PROBLEM STATEMENT: Please reproduce the following records exactly, with nothing omitted.

PROVIDED DATA:

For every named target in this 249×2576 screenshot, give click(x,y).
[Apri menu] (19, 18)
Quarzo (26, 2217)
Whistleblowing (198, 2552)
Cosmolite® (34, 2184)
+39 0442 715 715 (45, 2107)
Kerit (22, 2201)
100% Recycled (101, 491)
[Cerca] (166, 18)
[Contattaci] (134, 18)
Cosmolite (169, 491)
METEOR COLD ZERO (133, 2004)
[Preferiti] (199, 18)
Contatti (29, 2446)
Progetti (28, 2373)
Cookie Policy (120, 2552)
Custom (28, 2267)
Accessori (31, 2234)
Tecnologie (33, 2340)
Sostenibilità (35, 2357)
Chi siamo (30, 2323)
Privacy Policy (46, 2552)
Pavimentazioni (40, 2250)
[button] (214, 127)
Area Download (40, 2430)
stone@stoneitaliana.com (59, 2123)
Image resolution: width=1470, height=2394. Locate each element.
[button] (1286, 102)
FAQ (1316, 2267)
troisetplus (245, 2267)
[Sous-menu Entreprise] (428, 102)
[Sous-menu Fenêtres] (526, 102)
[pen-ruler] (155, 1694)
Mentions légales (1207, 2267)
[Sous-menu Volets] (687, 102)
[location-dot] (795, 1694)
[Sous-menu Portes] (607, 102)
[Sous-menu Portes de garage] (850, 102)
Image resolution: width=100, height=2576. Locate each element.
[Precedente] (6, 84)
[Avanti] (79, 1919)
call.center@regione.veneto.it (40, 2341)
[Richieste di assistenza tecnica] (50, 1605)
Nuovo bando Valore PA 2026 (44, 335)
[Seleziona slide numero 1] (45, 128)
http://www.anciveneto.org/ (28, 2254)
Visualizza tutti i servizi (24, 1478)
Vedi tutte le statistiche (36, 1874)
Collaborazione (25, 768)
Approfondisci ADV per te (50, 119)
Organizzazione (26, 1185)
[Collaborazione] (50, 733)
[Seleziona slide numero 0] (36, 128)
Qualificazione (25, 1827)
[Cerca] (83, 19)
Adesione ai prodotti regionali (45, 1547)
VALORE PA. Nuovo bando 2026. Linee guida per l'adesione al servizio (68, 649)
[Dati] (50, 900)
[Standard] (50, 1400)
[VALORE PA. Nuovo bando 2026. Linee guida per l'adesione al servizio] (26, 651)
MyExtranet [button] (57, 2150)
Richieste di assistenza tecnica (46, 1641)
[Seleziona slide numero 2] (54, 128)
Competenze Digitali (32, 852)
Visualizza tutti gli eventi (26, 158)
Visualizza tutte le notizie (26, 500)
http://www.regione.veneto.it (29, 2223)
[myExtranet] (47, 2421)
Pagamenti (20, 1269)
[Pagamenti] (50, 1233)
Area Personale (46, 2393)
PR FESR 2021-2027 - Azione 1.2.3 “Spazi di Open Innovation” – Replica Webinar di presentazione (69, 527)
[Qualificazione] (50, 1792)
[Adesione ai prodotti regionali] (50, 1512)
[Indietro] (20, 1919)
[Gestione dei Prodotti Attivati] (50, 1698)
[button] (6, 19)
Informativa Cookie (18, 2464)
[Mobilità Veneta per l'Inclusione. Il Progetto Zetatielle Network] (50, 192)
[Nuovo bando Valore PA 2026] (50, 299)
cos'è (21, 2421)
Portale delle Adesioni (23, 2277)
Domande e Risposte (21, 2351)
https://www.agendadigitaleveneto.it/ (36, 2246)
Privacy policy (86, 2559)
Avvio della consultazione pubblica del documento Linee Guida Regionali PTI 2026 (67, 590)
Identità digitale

RESULT OF THE EXERCISE:
For every named target in this 249×2576 screenshot, give click(x,y).
[Apri menu] (19, 18)
Quarzo (26, 2217)
Whistleblowing (198, 2552)
Cosmolite® (34, 2184)
+39 0442 715 715 (45, 2107)
Kerit (22, 2201)
100% Recycled (101, 491)
[Cerca] (166, 18)
[Contattaci] (134, 18)
Cosmolite (169, 491)
METEOR COLD ZERO (133, 2004)
[Preferiti] (199, 18)
Contatti (29, 2446)
Progetti (28, 2373)
Cookie Policy (120, 2552)
Custom (28, 2267)
Accessori (31, 2234)
Tecnologie (33, 2340)
Sostenibilità (35, 2357)
Chi siamo (30, 2323)
Privacy Policy (46, 2552)
Pavimentazioni (40, 2250)
[button] (214, 127)
Area Download (40, 2430)
stone@stoneitaliana.com (59, 2123)
Image resolution: width=1470, height=2394. Locate each element.
[button] (1286, 102)
FAQ (1316, 2267)
troisetplus (245, 2267)
[Sous-menu Entreprise] (428, 102)
[Sous-menu Fenêtres] (526, 102)
[pen-ruler] (155, 1694)
Mentions légales (1207, 2267)
[Sous-menu Volets] (687, 102)
[location-dot] (795, 1694)
[Sous-menu Portes] (607, 102)
[Sous-menu Portes de garage] (850, 102)
Image resolution: width=100, height=2576. Locate each element.
[Precedente] (6, 84)
[Avanti] (79, 1919)
call.center@regione.veneto.it (40, 2341)
[Richieste di assistenza tecnica] (50, 1605)
Nuovo bando Valore PA 2026 (44, 335)
[Seleziona slide numero 1] (45, 128)
http://www.anciveneto.org/ (28, 2254)
Visualizza tutti i servizi (24, 1478)
Vedi tutte le statistiche (36, 1874)
Collaborazione (25, 768)
Approfondisci ADV per te (50, 119)
Organizzazione (26, 1185)
[Collaborazione] (50, 733)
[Seleziona slide numero 0] (36, 128)
Qualificazione (25, 1827)
[Cerca] (83, 19)
Adesione ai prodotti regionali (45, 1547)
VALORE PA. Nuovo bando 2026. Linee guida per l'adesione al servizio (68, 649)
[Dati] (50, 900)
[Standard] (50, 1400)
[VALORE PA. Nuovo bando 2026. Linee guida per l'adesione al servizio] (26, 651)
MyExtranet [button] (57, 2150)
Richieste di assistenza tecnica (46, 1641)
[Seleziona slide numero 2] (54, 128)
Competenze Digitali (32, 852)
Visualizza tutti gli eventi (26, 158)
Visualizza tutte le notizie (26, 500)
http://www.regione.veneto.it (29, 2223)
[myExtranet] (47, 2421)
Pagamenti (20, 1269)
[Pagamenti] (50, 1233)
Area Personale (46, 2393)
PR FESR 2021-2027 - Azione 1.2.3 “Spazi di Open Innovation” – Replica Webinar di presentazione (69, 527)
[Qualificazione] (50, 1792)
[Adesione ai prodotti regionali] (50, 1512)
[Indietro] (20, 1919)
[Gestione dei Prodotti Attivati] (50, 1698)
[button] (6, 19)
Informativa Cookie (18, 2464)
[Mobilità Veneta per l'Inclusione. Il Progetto Zetatielle Network] (50, 192)
[Nuovo bando Valore PA 2026] (50, 299)
cos'è (21, 2421)
Portale delle Adesioni (23, 2277)
Domande e Risposte (21, 2351)
https://www.agendadigitaleveneto.it/ (36, 2246)
Privacy policy (86, 2559)
Avvio della consultazione pubblica del documento Linee Guida Regionali PTI 2026 (67, 590)
Identità digitale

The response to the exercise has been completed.